- Problem requirements:
After locating the line with "This screenshot has width=920, height=800.", reproduce it and all following lines of the listing below exactly, stopping only at the final line.

- Material for this task:
Content starts
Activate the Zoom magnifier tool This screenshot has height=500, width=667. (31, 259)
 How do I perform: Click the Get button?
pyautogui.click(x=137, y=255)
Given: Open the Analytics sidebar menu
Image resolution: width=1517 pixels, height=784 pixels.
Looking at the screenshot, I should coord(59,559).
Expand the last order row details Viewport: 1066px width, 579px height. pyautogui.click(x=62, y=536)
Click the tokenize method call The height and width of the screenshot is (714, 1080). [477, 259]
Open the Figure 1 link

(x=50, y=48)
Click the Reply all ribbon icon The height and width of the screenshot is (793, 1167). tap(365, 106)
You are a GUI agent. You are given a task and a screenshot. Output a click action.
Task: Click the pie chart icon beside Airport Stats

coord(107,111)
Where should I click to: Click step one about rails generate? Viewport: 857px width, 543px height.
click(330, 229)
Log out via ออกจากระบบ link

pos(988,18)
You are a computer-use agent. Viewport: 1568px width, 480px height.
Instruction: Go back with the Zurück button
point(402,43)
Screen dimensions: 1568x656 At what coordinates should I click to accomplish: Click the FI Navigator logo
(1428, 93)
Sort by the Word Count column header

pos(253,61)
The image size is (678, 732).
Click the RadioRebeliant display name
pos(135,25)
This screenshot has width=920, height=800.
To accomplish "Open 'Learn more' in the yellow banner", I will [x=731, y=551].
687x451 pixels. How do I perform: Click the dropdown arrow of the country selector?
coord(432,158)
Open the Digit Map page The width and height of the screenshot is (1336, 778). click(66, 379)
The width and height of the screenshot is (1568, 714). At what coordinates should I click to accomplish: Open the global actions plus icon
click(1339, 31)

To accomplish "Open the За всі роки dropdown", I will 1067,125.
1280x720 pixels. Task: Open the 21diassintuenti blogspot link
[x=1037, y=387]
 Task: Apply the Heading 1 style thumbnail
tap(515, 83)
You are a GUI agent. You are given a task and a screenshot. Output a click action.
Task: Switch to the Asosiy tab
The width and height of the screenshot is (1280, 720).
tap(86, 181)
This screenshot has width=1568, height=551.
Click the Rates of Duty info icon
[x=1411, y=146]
Content ends
- Exercise solution:
This screenshot has width=920, height=800.
To accomplish "Open 'Learn more' in the yellow banner", I will [x=731, y=551].
687x451 pixels. How do I perform: Click the dropdown arrow of the country selector?
coord(432,158)
Open the Digit Map page The width and height of the screenshot is (1336, 778). click(66, 379)
The width and height of the screenshot is (1568, 714). At what coordinates should I click to accomplish: Open the global actions plus icon
click(1339, 31)

To accomplish "Open the За всі роки dropdown", I will 1067,125.
1280x720 pixels. Task: Open the 21diassintuenti blogspot link
[x=1037, y=387]
 Task: Apply the Heading 1 style thumbnail
tap(515, 83)
You are a GUI agent. You are given a task and a screenshot. Output a click action.
Task: Switch to the Asosiy tab
The width and height of the screenshot is (1280, 720).
tap(86, 181)
This screenshot has width=1568, height=551.
Click the Rates of Duty info icon
[x=1411, y=146]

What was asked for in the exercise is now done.